Being adopted by LSDfi is a win-win scenario for everyone involved. The users get more diversity in product offerings. Lido’s monopoly on the LSD market will continue to get challenged, swETH receives more holders, TVL, and better liquidity. A match made in heaven.
Okay, let’s pause here & take a breath.
Done? Okay cool.
So let's quickly recap. Swell has been growing rapidly and achieved a lot in a short span of time, it has a very real chance at challenging the top dogs in this sector, and can potentially help grow an entirely new sector.
But of course that’s not enough alpha for you degens right? Don’t worry, we’ll give you the cherry on top.
What’s Coming Up?
The best way to answer this question is, Devs are doing something.
We won’t give you too many details right now since a lot of the details have not been fully fleshed out, once they have been we will get you all the information. But things to keep your eyes peeled for are:
- Permissionless node operators
- More yield opportunities
- CDP integrations
- Other protocol integrations
We’ll keep you posted as we get more details, but just know that Swell has a lot more to come.
Concluding Thoughts
While we are evidently very bullish on Swell, we don’t let our bullishness blind us. Lido really honed in on their first-mover advantage and has been growing at a rapid pace since.
$15B TVL is no joke.
Calling dethroning Lido a tall order is an understatement. They have a reputable brand name and people prefer the familiar and proven experience. This is likely to be the case with newcomers as well. Trying to break through and change user mindset will be difficult.

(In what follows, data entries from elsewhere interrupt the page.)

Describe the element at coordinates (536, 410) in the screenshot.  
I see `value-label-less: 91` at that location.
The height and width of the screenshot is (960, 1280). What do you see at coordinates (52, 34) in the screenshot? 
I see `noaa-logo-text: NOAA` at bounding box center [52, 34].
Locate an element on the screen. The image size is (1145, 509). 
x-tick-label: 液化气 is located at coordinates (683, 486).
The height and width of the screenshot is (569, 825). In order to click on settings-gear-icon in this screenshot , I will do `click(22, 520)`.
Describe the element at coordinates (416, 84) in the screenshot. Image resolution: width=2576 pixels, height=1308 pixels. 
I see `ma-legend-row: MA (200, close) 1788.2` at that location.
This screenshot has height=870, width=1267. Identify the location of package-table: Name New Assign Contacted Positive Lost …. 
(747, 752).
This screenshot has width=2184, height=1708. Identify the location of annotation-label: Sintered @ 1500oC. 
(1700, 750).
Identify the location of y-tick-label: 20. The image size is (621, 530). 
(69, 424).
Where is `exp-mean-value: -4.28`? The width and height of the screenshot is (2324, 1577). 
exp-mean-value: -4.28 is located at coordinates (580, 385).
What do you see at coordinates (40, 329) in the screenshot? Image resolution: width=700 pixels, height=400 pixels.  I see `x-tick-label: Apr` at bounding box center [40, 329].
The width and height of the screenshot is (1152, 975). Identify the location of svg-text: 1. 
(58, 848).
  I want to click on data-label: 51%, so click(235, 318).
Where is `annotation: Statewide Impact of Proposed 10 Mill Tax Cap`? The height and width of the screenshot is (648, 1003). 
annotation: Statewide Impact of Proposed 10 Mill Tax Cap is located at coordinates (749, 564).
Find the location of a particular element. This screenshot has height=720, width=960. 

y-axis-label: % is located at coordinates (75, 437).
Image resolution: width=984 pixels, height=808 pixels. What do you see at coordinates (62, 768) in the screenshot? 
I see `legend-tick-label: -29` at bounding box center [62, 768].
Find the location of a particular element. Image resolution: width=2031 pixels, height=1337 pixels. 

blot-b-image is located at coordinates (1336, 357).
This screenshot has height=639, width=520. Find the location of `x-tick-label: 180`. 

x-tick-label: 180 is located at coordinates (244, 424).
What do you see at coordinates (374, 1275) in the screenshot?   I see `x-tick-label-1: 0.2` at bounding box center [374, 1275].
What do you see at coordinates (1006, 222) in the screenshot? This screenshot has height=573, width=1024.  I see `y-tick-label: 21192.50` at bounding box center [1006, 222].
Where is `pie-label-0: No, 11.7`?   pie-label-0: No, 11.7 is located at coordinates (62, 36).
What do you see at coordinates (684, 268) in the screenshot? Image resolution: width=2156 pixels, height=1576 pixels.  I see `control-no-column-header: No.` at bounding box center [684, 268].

However, if there ever was a team to do it, it’ll be the Swell team. They have been one of the most innovative in this space and have made the correct moves to not only attract existing DeFi users with their incentives and superior profitability but also to attract non-crypto natives with their simplicity.
Somebody has to challenge Lido’s quasi-monopoly and ensure that we have a healthier and decentralized LSD market, Swell is playing its part. The battle will be long and hard but will be worth keeping your eyes on. Besides, who doesn’t like a good underdog story?